BioPIE: A Biomedical Protocol Information Extraction Dataset for High-Reasoning-Complexity Experiment Question Answer
Haofei Hou, Shunyi Zhao, Fanxu Meng, Kairui Yang, Lecheng Ruan, Qining Wang
TL;DR
BioPIE provides a procedure-centric information extraction dataset for biomedical protocols to address high-information-density and multi-step reasoning in biomedical experiment QA. It defines a detailed KG schema (34 entity types, 21 relation types) and compiles over 10k entities and 8k relations across ID and OOD protocols, with robust annotation.
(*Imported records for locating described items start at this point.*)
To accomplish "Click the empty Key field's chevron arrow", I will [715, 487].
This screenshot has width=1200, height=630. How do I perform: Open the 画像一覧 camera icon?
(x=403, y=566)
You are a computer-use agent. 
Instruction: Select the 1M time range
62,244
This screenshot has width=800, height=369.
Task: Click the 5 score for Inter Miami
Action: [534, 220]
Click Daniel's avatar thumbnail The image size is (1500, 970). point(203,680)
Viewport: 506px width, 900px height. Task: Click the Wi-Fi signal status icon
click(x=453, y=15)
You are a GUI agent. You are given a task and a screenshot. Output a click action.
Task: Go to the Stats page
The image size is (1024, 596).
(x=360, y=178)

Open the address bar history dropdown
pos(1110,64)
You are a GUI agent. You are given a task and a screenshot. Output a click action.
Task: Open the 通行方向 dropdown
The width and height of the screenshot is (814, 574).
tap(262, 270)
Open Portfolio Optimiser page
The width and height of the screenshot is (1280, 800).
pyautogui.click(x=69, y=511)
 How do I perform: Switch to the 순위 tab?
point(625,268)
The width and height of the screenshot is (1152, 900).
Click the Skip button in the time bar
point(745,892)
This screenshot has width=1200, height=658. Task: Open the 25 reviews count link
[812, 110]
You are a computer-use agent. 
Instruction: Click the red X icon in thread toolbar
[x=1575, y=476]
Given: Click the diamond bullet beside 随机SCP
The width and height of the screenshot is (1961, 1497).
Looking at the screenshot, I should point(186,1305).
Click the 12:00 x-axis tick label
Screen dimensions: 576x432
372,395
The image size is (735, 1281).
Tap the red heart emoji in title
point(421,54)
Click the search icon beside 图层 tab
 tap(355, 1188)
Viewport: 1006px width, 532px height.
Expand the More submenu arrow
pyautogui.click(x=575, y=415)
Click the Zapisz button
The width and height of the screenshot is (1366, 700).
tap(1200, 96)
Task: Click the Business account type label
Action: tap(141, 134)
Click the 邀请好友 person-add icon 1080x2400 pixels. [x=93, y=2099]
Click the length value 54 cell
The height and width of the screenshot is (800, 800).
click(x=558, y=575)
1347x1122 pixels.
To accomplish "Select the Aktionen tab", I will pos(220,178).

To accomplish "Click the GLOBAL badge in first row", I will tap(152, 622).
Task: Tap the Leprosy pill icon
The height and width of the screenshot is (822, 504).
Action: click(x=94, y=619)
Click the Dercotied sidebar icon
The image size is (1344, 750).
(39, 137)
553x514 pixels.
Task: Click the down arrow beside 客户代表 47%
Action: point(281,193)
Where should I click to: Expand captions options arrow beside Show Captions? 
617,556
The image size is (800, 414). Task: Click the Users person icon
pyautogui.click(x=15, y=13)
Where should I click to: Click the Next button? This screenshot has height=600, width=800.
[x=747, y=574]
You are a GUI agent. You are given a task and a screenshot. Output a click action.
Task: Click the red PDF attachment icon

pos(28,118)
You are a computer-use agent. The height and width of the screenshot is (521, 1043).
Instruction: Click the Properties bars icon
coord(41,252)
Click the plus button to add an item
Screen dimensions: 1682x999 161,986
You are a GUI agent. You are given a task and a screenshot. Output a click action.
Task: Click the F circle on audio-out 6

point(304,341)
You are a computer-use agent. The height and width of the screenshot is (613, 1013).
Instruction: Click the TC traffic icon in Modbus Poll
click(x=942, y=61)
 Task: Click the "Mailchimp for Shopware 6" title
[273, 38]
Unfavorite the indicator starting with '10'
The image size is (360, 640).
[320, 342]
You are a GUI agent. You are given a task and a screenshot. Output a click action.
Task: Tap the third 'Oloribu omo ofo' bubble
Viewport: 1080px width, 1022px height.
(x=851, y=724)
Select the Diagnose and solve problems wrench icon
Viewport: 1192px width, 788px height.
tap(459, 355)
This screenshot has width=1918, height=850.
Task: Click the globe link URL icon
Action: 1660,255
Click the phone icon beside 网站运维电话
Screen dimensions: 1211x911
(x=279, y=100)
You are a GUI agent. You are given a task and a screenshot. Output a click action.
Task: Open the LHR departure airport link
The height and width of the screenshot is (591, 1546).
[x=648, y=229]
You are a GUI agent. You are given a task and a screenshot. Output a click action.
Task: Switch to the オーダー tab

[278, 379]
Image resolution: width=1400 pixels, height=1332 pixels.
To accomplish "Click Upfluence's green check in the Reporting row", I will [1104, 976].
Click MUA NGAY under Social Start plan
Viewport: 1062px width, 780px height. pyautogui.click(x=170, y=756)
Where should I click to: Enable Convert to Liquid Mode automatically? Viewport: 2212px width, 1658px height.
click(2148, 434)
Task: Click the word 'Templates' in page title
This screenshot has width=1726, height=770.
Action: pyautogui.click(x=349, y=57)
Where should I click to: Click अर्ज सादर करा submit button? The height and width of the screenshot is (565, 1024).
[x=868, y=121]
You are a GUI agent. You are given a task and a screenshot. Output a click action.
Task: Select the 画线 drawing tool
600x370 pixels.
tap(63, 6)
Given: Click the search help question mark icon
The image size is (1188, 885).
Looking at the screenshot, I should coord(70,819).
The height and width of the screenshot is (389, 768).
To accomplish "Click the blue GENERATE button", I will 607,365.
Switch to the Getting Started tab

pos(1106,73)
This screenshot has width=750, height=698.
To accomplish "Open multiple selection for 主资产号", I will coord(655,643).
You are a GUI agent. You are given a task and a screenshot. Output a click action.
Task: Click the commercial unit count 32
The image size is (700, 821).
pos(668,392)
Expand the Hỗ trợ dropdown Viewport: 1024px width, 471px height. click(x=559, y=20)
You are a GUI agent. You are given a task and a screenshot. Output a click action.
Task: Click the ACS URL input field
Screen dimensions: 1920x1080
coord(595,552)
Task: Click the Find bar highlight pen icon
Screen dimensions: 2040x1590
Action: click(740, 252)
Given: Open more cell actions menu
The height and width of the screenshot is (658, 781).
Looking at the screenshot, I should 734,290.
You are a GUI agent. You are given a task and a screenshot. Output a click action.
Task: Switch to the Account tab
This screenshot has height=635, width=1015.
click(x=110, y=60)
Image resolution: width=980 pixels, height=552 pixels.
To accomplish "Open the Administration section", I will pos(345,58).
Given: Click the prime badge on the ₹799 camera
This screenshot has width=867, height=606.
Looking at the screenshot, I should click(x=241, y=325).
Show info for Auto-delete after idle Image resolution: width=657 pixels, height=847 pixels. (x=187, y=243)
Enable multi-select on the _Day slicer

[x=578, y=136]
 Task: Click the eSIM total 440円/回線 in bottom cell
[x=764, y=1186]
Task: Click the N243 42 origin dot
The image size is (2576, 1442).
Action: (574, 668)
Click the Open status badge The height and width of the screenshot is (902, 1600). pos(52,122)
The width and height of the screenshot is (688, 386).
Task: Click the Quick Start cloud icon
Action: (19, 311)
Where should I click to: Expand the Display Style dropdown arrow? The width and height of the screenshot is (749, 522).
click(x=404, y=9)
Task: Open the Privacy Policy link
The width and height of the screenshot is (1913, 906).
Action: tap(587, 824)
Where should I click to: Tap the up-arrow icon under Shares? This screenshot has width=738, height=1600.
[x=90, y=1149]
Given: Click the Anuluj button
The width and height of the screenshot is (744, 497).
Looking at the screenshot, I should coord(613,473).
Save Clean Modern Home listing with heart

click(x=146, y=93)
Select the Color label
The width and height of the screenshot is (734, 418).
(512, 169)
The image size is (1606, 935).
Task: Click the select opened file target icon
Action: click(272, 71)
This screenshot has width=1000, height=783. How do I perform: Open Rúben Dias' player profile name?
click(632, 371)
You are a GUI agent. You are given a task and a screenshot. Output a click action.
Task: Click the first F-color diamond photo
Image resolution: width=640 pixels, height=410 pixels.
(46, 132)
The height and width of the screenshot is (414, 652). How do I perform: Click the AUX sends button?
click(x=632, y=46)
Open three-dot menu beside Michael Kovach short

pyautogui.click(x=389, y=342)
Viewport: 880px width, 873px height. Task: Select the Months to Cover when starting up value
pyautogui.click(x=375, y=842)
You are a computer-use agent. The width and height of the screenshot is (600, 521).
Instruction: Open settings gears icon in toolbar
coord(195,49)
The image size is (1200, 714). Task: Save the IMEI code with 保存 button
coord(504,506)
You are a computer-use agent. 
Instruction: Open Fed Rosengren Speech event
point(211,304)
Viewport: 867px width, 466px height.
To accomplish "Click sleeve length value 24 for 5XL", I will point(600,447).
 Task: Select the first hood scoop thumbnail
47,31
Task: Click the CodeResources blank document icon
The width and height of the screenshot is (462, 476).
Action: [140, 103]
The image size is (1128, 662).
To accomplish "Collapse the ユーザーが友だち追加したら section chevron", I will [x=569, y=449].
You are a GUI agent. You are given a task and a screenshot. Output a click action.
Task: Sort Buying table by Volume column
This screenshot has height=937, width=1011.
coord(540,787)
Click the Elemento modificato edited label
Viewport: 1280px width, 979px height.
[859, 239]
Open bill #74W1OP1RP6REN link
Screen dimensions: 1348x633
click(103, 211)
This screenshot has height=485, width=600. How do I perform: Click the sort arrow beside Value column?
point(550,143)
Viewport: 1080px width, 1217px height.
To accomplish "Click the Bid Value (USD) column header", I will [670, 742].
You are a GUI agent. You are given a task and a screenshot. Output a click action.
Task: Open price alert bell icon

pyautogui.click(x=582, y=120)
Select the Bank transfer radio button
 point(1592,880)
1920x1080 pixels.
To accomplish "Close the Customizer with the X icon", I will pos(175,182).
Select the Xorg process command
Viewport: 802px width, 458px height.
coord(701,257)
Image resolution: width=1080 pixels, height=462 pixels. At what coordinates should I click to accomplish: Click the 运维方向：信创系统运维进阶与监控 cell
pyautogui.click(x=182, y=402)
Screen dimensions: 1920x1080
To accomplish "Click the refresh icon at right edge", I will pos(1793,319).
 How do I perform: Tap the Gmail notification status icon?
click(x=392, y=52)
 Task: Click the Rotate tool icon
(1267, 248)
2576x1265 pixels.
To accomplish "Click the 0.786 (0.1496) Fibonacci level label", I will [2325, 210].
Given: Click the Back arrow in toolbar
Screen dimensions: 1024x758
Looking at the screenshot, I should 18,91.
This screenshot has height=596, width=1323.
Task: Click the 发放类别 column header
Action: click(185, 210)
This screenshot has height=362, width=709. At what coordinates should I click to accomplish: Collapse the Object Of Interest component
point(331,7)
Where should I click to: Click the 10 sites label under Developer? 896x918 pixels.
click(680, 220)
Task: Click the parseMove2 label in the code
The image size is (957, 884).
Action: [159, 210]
The authors benchmark IE methods and develop a retrieval-augmented QA system that fuses textual evidence with protocol graphs, achieving strong performance on HID and MSR tasks and highlighting the value of structured protocol knowledge for automation. The work demonstrates the potential for protocol-level reasoning and AI-assisted laboratory workflows, while outlining avenues for graph-aware retrieval and temporal-hierarchical modeling to further enhance performance.
Abstract
Question Answer (QA) systems for biomedical experiments facilitate cross-disciplinary communication, and serve as a foundation for downstream tasks, e.g., laboratory automation. High Information Density (HID) and Multi-Step Reasoning (MSR) pose unique challenges for biomedical experimental QA. While extracting structured knowledge, e.g., Knowledge Graphs (KGs), can substantially benefit biomedical experimental QA. Existing biomedical datasets focus on general or coarsegrained knowledge and thus fail to support the fine-grained experimental reasoning demanded by HID and MSR. To address this gap, we introduce Biomedical Protocol Information Extraction Dataset (BioPIE), a dataset that provides procedure-centric KGs of experimental entities, actions, and relations at a scale that supports reasoning over biomedical experiments across protocols. We evaluate information extraction methods on BioPIE, and implement a QA system that leverages BioPIE, showcasing performance gains on test, HID, and MSR question sets, showing that the structured experimental knowledge in BioPIE underpins both AI-assisted and more autonomous biomedical experimentation.